> WHAT IS EXPECTED
Please transcribe only the lines between the one containing "The height and" and the end of the records, both ends included, exactly as written; skip every picture.

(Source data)
+ + + + + + +

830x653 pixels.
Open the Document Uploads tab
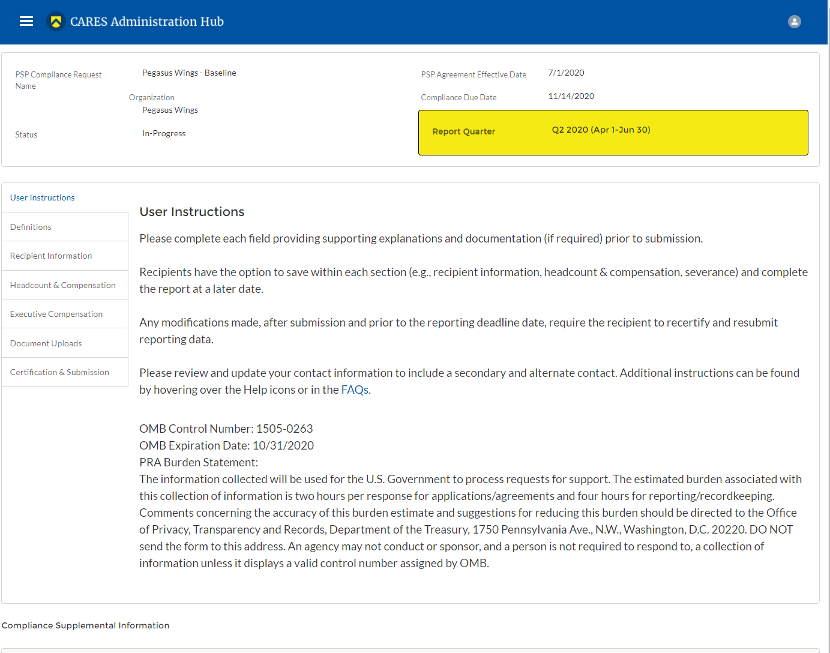pyautogui.click(x=46, y=343)
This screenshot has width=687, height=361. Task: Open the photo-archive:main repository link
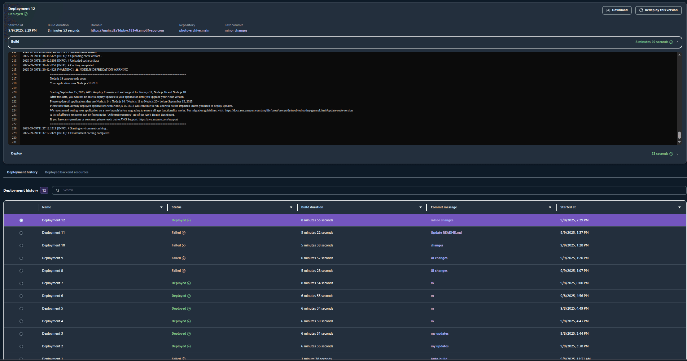click(x=194, y=30)
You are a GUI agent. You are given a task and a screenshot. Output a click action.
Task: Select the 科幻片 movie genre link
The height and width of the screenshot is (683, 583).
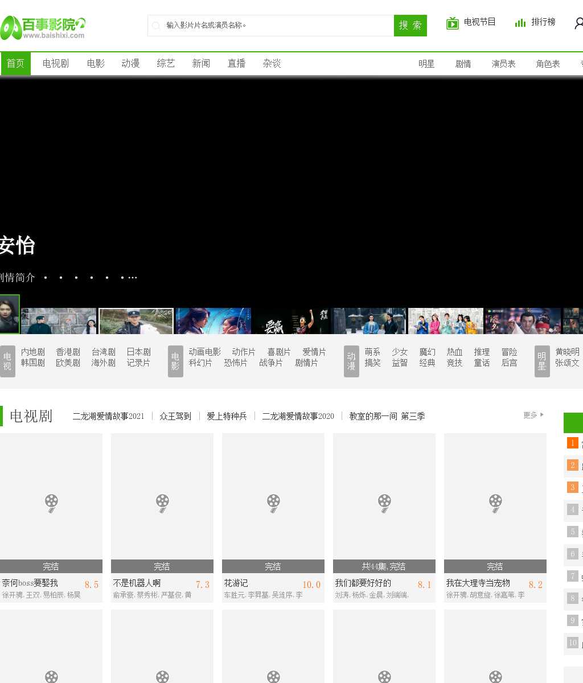(200, 363)
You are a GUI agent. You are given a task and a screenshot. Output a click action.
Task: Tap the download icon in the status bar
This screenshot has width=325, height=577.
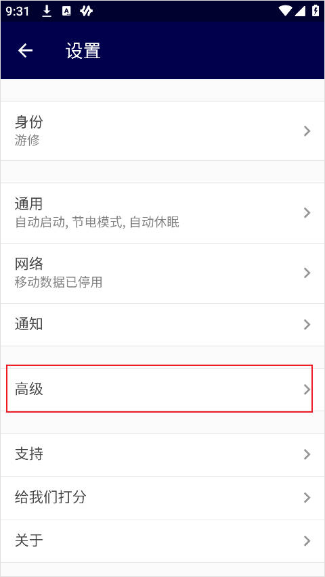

+ + + + + + +

> TASK RESULT
The height and width of the screenshot is (683, 583).
(200, 363)
You are a GUI agent. You are given a task and a screenshot. Output a click action.
Task: Tap the download icon in the status bar
This screenshot has width=325, height=577.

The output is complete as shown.